§ Your task:
Which lines run from the one containing "You are a GUI agent. The screenshot is 1366×840." to the end of the entries below? Retype exactly those, both ends included.

§ Supplied data:
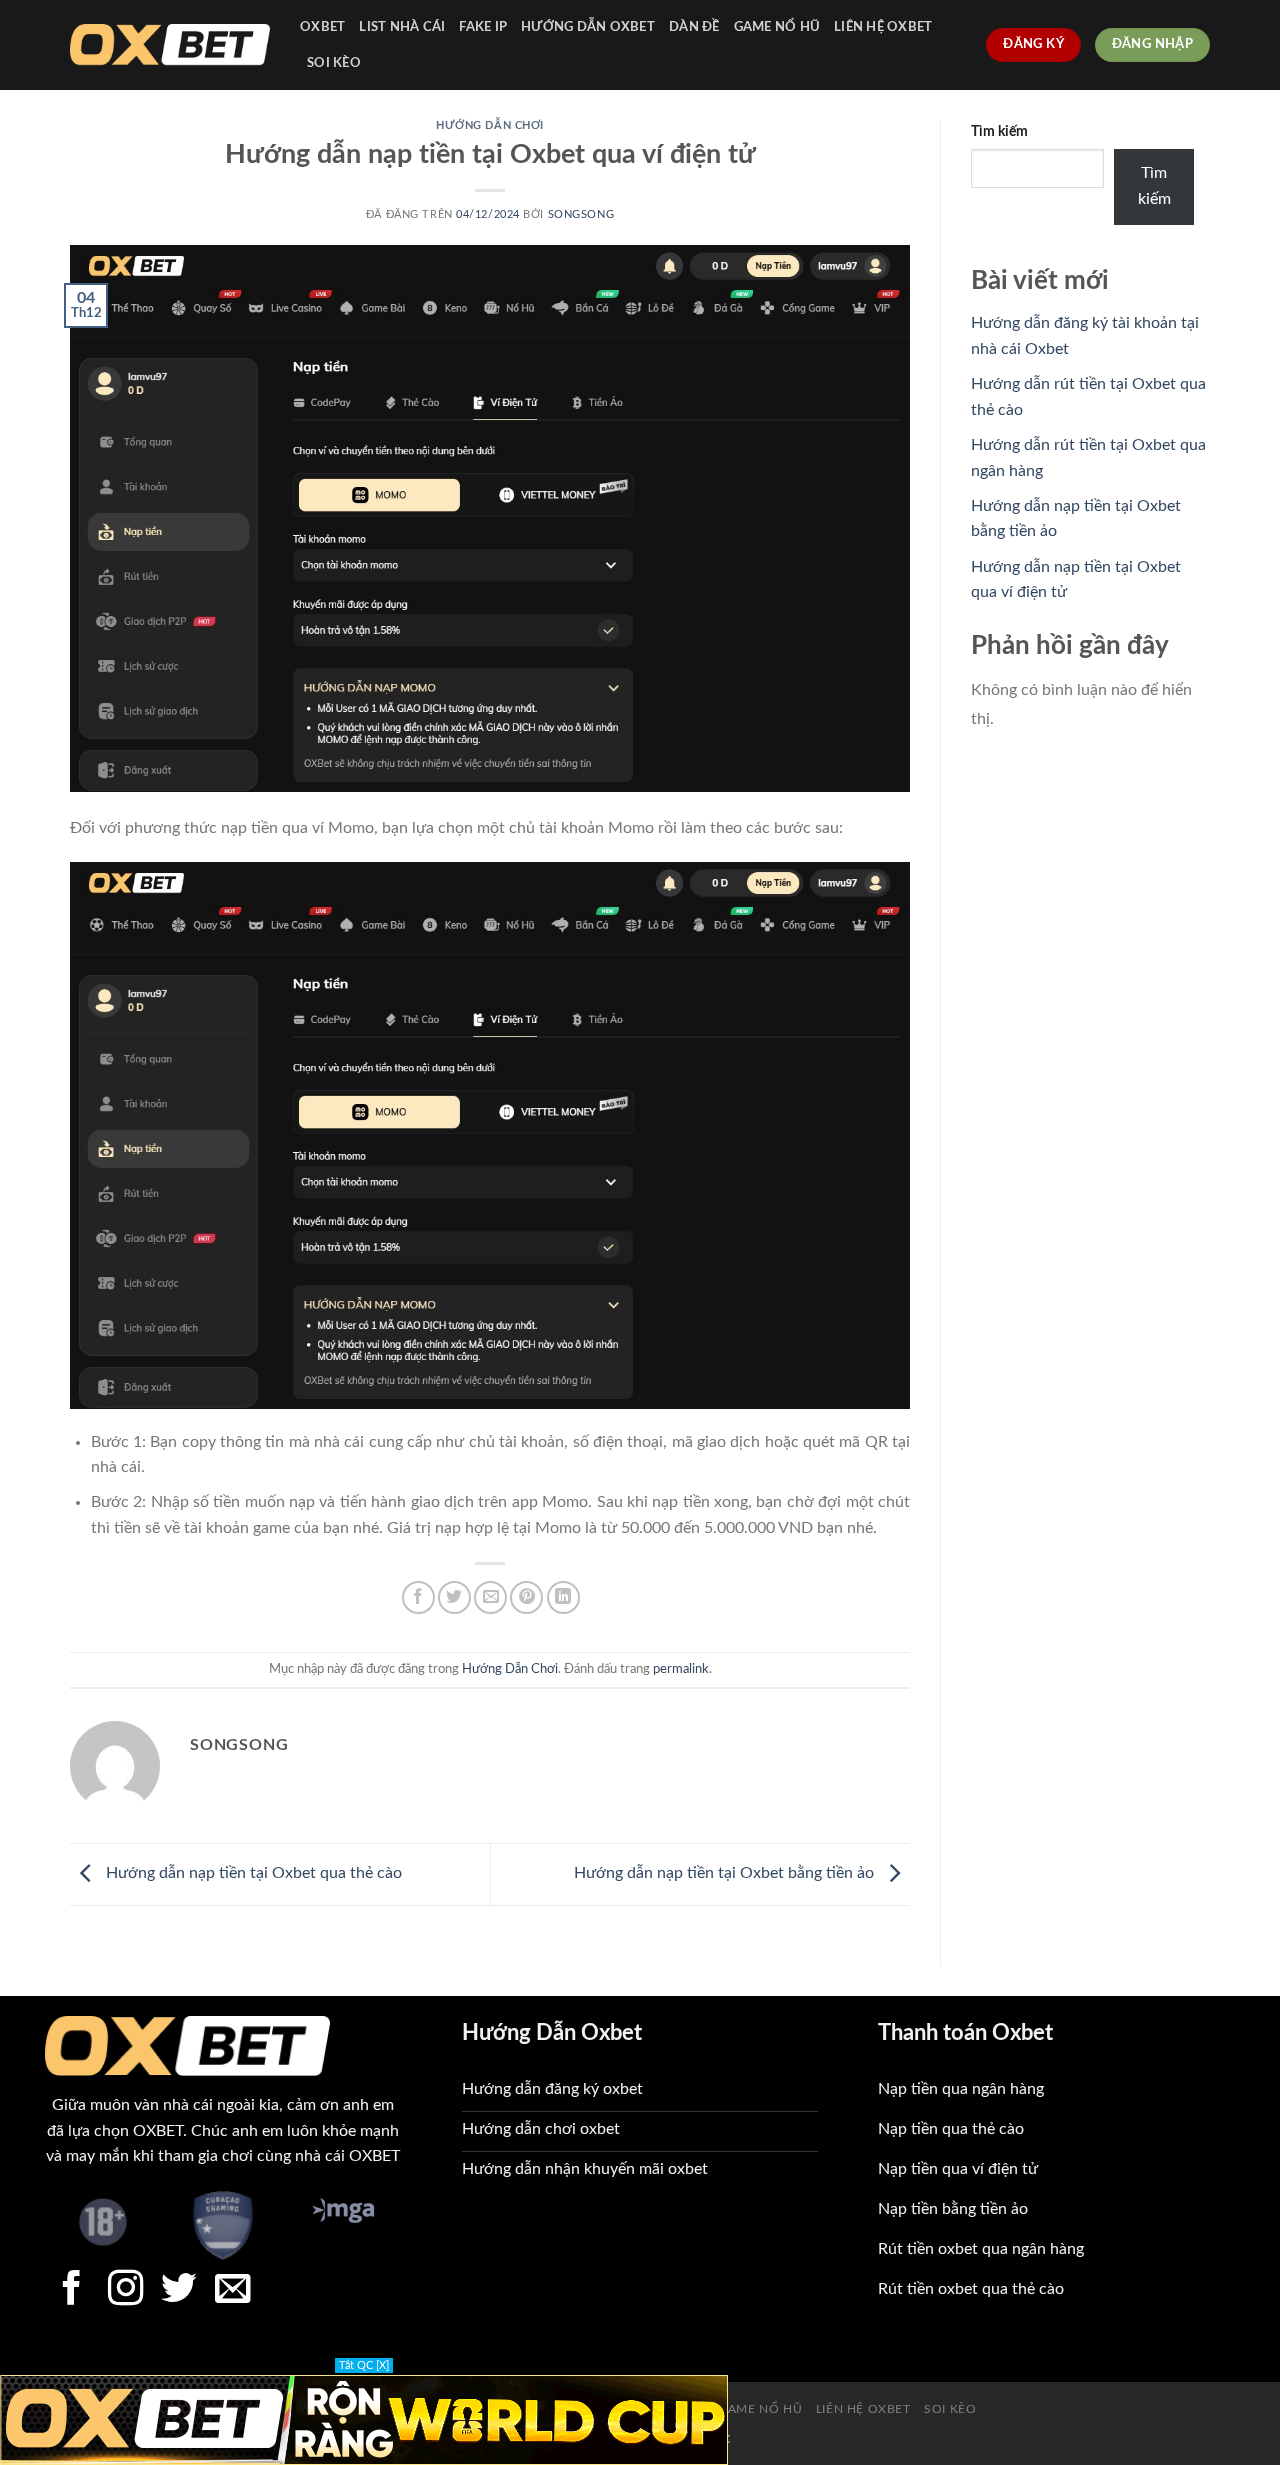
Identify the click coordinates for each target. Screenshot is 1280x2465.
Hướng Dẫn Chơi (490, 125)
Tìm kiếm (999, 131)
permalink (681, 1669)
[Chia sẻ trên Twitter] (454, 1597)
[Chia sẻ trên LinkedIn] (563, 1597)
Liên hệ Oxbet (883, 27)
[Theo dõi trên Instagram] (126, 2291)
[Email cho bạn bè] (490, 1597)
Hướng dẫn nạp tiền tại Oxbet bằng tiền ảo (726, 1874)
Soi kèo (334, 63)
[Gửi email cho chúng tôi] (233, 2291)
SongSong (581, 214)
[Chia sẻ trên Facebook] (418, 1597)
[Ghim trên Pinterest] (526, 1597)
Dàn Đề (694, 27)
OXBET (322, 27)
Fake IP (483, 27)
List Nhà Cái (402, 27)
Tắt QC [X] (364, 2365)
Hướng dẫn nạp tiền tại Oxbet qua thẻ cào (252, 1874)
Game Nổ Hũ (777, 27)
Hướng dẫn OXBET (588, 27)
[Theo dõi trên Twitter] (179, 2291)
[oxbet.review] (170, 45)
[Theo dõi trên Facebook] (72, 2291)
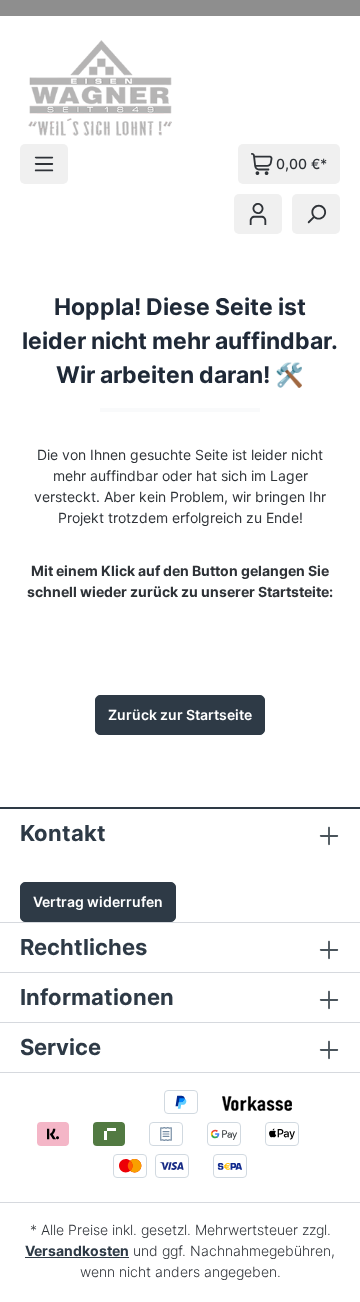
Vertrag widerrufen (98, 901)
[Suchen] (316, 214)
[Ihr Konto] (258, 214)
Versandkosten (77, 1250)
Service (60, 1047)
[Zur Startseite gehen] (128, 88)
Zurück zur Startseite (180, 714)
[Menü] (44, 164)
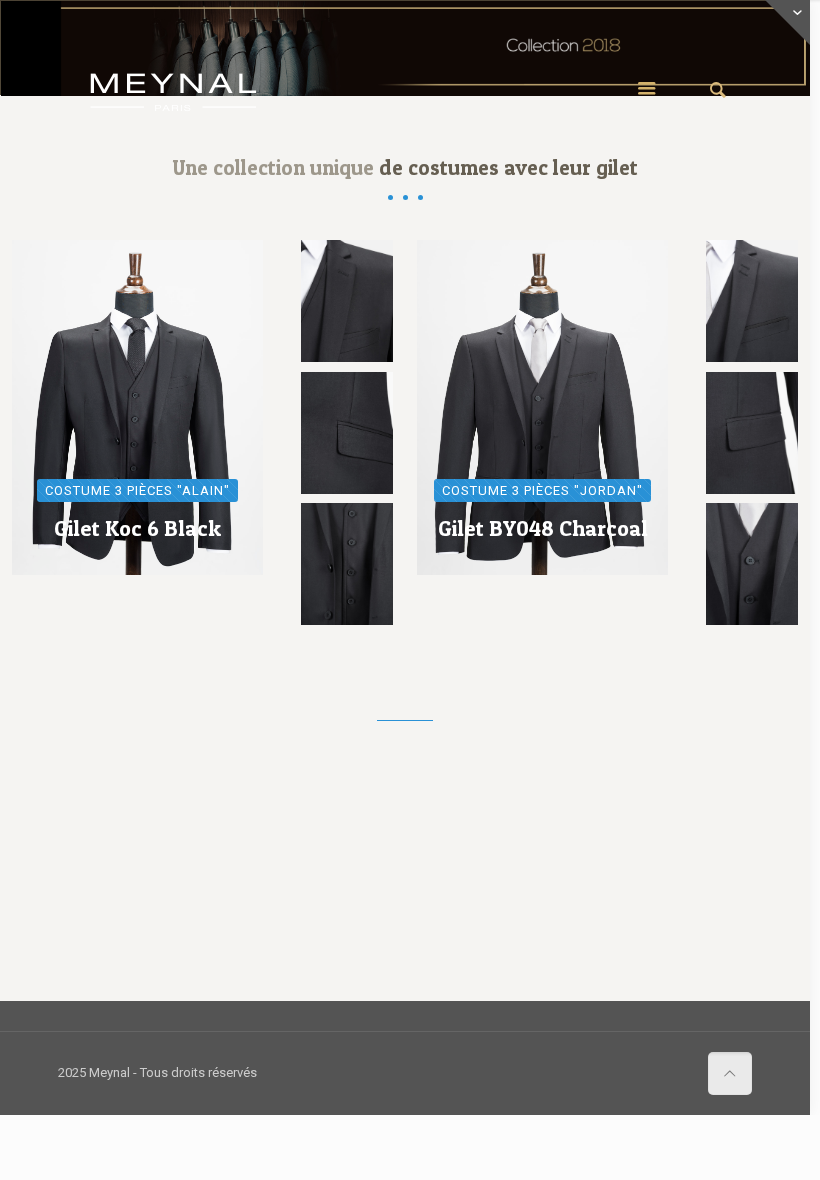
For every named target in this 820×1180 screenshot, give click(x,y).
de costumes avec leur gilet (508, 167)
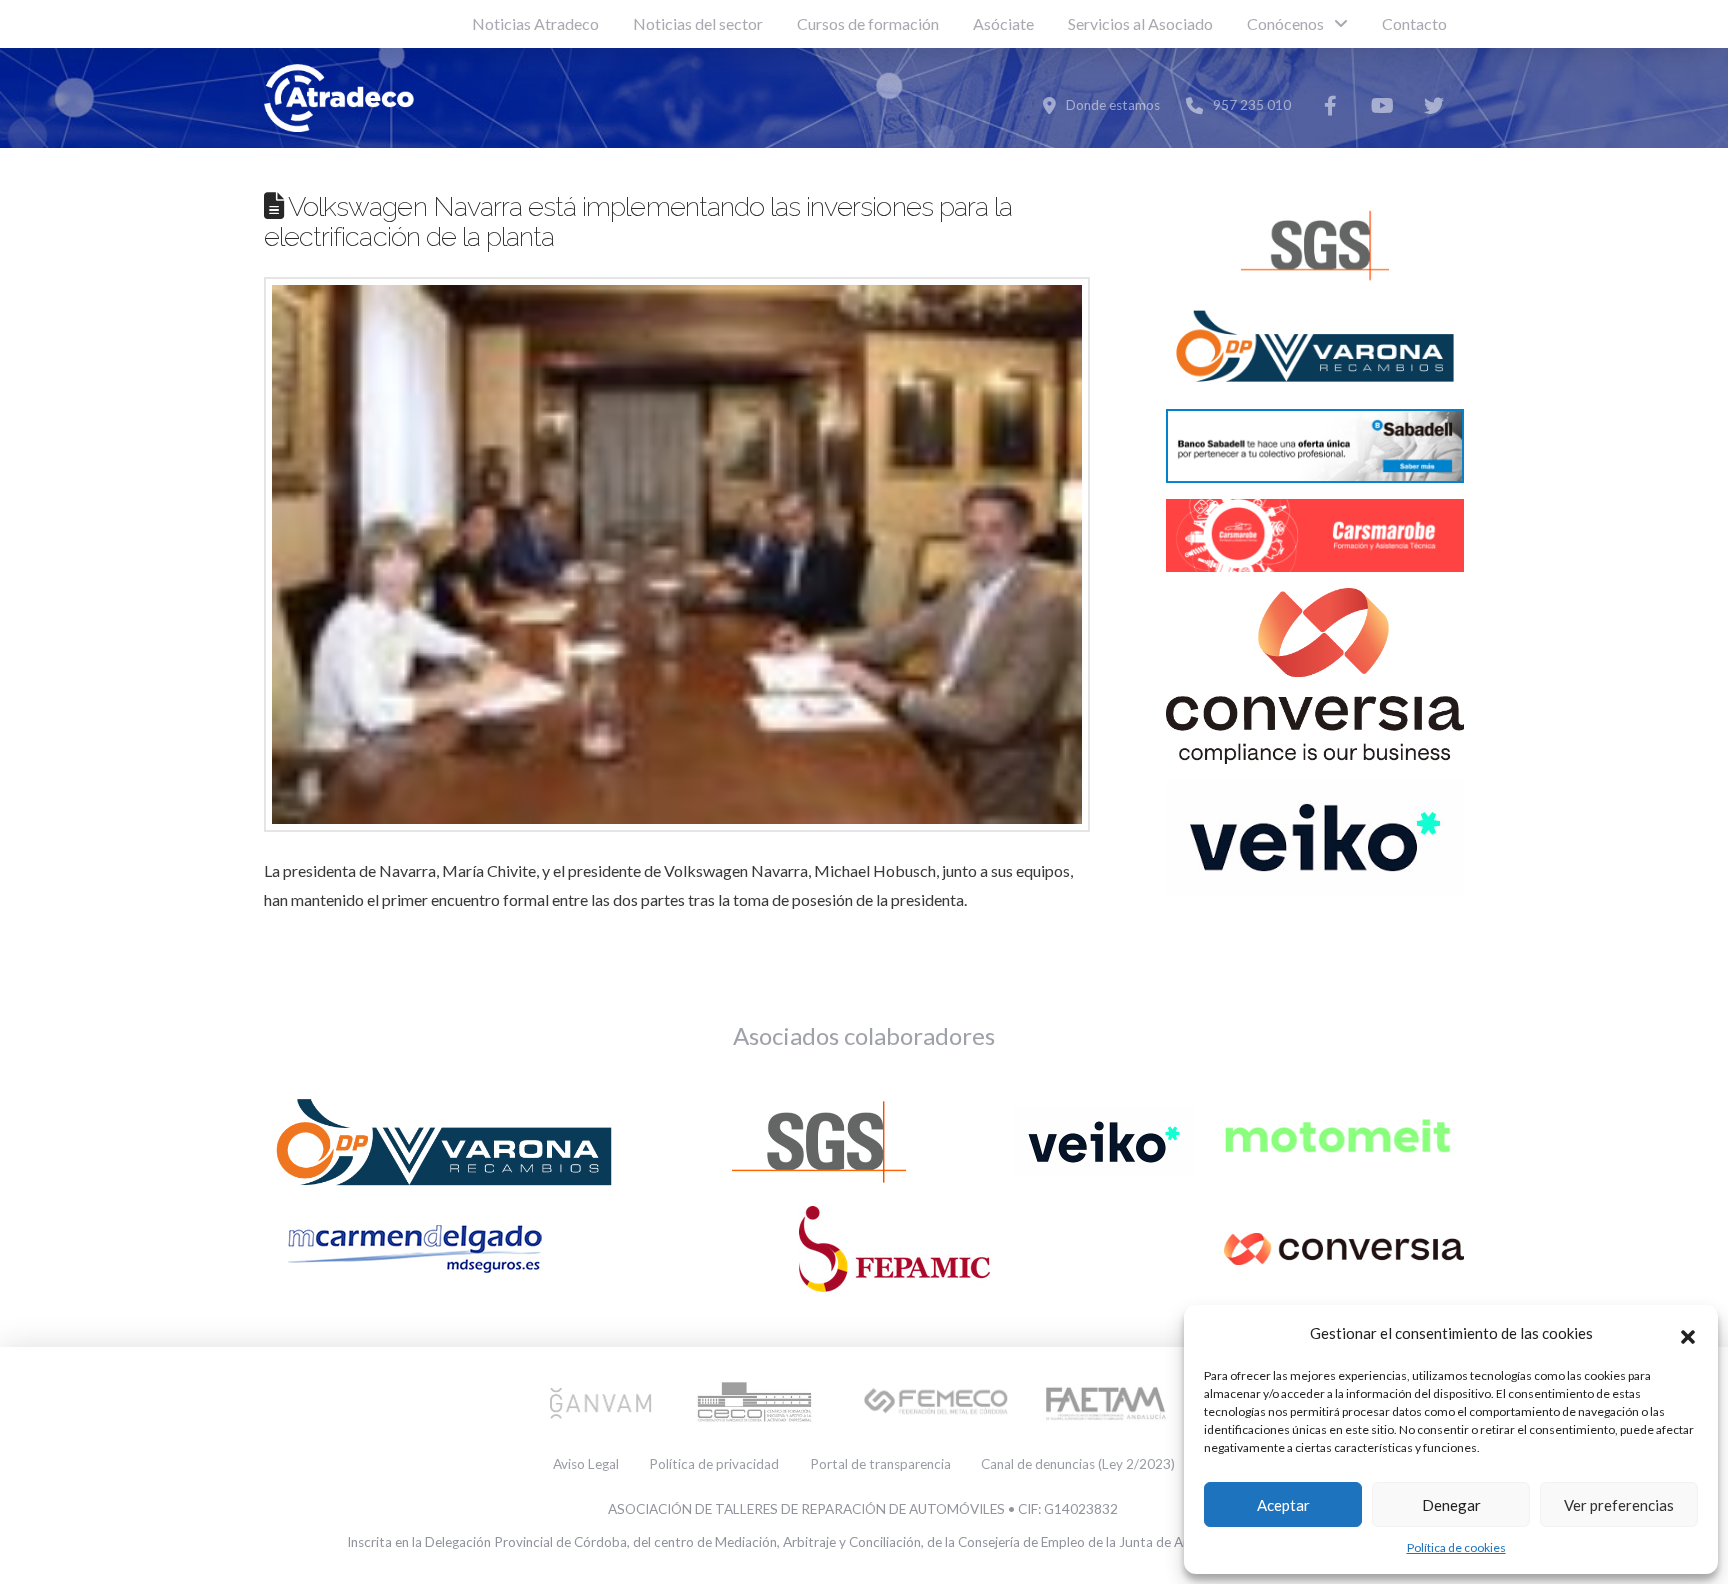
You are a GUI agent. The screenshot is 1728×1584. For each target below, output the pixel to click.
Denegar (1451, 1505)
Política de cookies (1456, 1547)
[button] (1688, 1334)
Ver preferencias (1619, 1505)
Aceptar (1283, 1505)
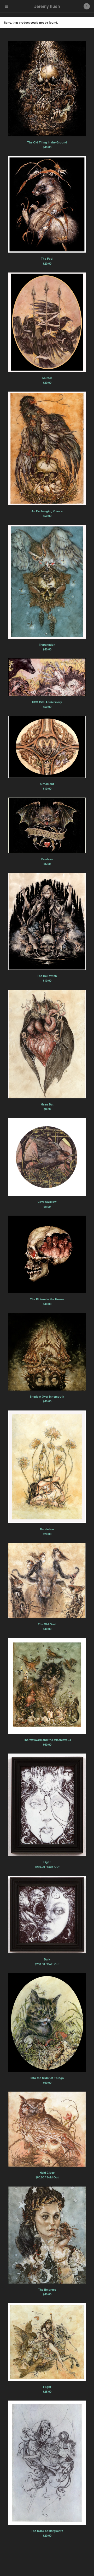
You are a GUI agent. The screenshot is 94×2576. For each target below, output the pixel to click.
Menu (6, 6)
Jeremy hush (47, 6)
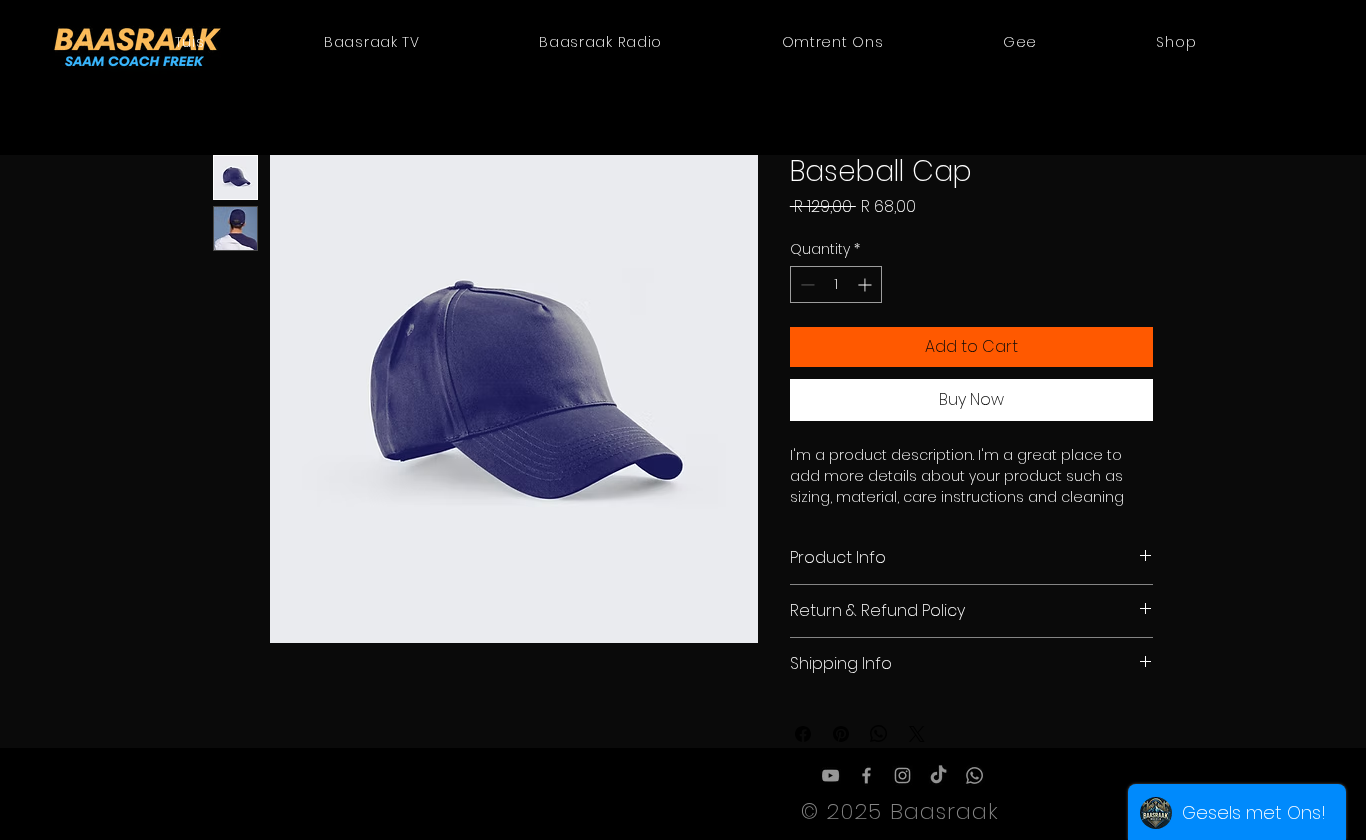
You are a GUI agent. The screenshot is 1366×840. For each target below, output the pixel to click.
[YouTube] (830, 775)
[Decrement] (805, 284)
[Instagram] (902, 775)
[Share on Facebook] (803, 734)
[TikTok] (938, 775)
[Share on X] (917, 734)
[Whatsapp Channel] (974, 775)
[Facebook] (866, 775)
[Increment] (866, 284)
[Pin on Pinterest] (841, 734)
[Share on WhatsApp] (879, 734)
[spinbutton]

§ Output for this task:
You are a GUI agent. The screenshot is 1366×840. For each target below, output the pixel to click.
[YouTube] (830, 775)
[Decrement] (805, 284)
[Instagram] (902, 775)
[Share on Facebook] (803, 734)
[TikTok] (938, 775)
[Share on X] (917, 734)
[Whatsapp Channel] (974, 775)
[Facebook] (866, 775)
[Increment] (866, 284)
[Pin on Pinterest] (841, 734)
[Share on WhatsApp] (879, 734)
[spinbutton]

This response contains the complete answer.